In a discussion I heard on the radio the other day, a pundit suggested the blues as a genre needs to speak to “today’s reality” to find a wider, younger audience. I have found such a voice and such a reality.
Otis Taylor’s fourth album, Truth Is Not Fiction, is a dangerous, biting, contemporary, mesmerizing tour through Taylor’s penetrating, fearless, even disturbing psyche. Arranged and produced by bassist Kenny Passarelli (Joe Walsh, Dan Fogelberg, Hall and Oates, Elton John – been wondering what happened to that dude), Taylor runs all around the outskirts of what is stylistically called “the blues” without ever once playing an identifiable “blues lick” (apart from an occasional John Lee Hooker boogie vamp).
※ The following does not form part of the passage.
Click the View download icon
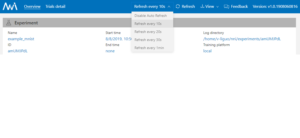Screen dimensions: 300x138 (202, 6)
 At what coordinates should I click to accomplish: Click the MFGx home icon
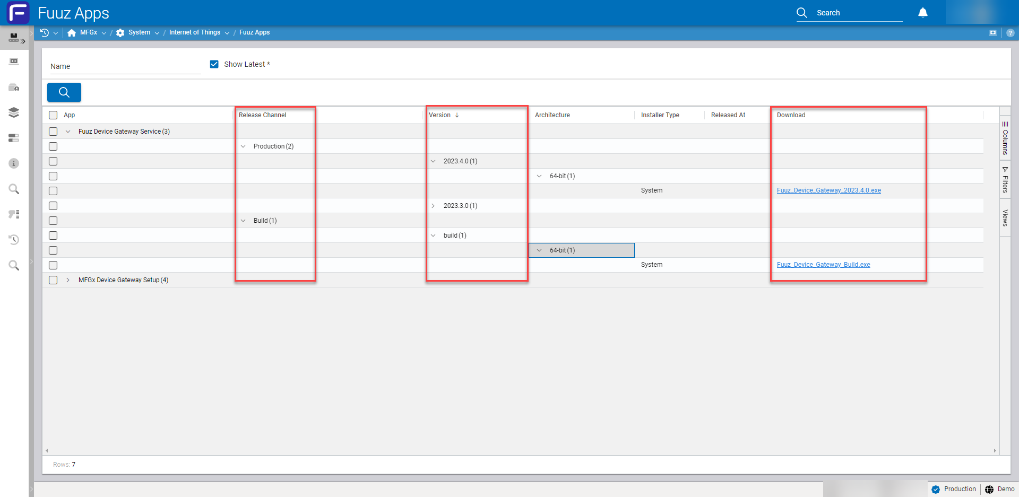tap(72, 33)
In fact, it is only in retrospect after hearing Taylor’s stories of Native American despair (“Kitchen Towel”), black courage (“Rosa, Rosa,” “Be My Witness,” “Shakie’s Gone”), pointillistic unrequited love (“Comb Your Brown Hair”), and organ memory (“Be My Frankenstein”) that you even realize he is singing the blues. Taylor’s unorthodox instrumentation – he plays the Ome banjo, mandolin, and lap steel guitar in addition to electric and acoustic guitar, Eddie Turner plays a rocking, psychedelicized lead guitar, Ben Sollee’s cello graces three tracks – in conjunction with his commanding vocals and shaman’s story-weaving powers turn Truth is Not Fiction into a kind of magic realist journey where reality past, present and future intermingle and refuse to be silenced.
Creativity and a distinctive edge have returned to the blues in the person of Otis Taylor – may he find the audience he deserves.